Note that in this version of the paradox, all references to determinism have disappeared; and so has any idea of computation. Predicting the behaviour of a deterministic system is really only an example of a norm-governed activity. The paradox of predictability shows that it can be impossible to engage in that activity, because there are situations in which its constitutive norms cannot be satisfied. The paradox of the helmet shows that having present beliefs about something is another norm-governed activity for which the same result holds. We are led to speculate whether it might not be possible, with some ingenuity, to take any constitutive norm of any rational activity and devise a situation in which it cannot be satisfied, through absolutely no fault of the agent’s and without the agent losing any of its normal cognitive powers. Whether that is possible or not, the paradox of predictability strongly suggests that whether a potentially rational agent can be rational is a contingent matter, dependent on that agent’s circumstances. And this, I suspect, is what led Rummens and Cuypers to stress the idea of physical predictors, that is, predictors that are part of the causal structure of the world. For of course only such predictors have circumstances and can fall prey to the examples discussed in this section.

“Whatever the demon does to me, it cannot take away my rationality”—that is the fundamental assumption of Descartes’ Meditations. When this founding idea of modern philosophy turns out to be wrong, it is bound to generate a sense of paradox.

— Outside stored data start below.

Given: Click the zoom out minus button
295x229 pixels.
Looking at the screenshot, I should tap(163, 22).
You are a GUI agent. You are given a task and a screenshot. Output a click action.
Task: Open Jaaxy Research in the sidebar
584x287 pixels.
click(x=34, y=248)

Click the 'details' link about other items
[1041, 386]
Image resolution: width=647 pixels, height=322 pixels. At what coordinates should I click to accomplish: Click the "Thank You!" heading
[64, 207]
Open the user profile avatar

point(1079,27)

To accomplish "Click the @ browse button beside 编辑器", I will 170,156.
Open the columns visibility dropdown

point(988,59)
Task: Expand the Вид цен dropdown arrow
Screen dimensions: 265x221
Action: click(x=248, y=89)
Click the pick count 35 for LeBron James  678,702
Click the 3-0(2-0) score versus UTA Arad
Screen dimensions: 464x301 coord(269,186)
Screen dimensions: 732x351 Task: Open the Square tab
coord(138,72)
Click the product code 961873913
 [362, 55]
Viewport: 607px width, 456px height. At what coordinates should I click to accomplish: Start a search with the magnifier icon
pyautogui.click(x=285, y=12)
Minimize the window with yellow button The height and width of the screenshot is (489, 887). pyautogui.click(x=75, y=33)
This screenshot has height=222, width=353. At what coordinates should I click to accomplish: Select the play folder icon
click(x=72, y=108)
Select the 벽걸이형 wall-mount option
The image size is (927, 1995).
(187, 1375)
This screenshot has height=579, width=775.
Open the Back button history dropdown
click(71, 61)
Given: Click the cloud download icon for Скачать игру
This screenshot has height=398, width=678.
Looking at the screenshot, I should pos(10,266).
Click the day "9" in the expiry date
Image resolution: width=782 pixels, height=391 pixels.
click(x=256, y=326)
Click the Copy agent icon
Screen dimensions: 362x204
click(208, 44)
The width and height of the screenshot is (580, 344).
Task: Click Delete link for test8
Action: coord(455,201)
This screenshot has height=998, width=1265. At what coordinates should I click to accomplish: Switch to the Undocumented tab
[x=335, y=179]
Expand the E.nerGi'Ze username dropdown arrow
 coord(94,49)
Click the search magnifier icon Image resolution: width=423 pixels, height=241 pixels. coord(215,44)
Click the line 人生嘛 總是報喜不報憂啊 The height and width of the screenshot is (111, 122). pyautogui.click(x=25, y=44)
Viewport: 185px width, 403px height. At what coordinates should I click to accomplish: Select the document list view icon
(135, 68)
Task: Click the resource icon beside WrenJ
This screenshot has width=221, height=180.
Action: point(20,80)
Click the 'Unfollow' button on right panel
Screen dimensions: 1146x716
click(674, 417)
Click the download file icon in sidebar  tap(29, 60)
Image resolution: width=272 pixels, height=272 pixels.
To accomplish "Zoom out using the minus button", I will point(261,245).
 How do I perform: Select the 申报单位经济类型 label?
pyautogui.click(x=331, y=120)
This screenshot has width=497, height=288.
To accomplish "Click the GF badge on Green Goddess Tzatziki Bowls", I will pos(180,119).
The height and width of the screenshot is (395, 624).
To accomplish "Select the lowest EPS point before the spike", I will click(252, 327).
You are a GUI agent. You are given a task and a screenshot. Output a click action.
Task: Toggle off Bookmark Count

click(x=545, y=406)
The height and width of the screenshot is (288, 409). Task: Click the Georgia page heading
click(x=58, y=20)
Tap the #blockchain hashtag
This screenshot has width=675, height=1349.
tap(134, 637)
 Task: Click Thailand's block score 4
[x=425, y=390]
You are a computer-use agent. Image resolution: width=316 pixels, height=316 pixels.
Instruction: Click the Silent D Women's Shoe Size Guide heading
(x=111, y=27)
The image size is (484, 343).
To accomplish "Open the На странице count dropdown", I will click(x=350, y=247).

But it is wrong nevertheless, and the paradox of predictability helps us see this.

6 Conclusion

The paradox of predictability does not, as earlier authors have argued, depend on the predictor being part of the physical universe or unable to access the full laws of nature. Instead, we have seen that it follows immediately from several well-known results about the mathematics of computation, in particular Turing’s proof about undecidability. The sense of paradox it creates can be traced to two sources: first, the mistaken idea that knowing the laws of nature and having an effective algorithm for prediction are more or less the same thing; second, the equally mistaken idea that it ought always be possible to take up a rational attitude. Blanchard (2017) tells us that the paradox “has much to teach us about freedom and determinism.” To which I can add: about determinism, certainly; about freedom, yes, if freedom consists in the taking up of certain rational attitudes—and that might well be the case.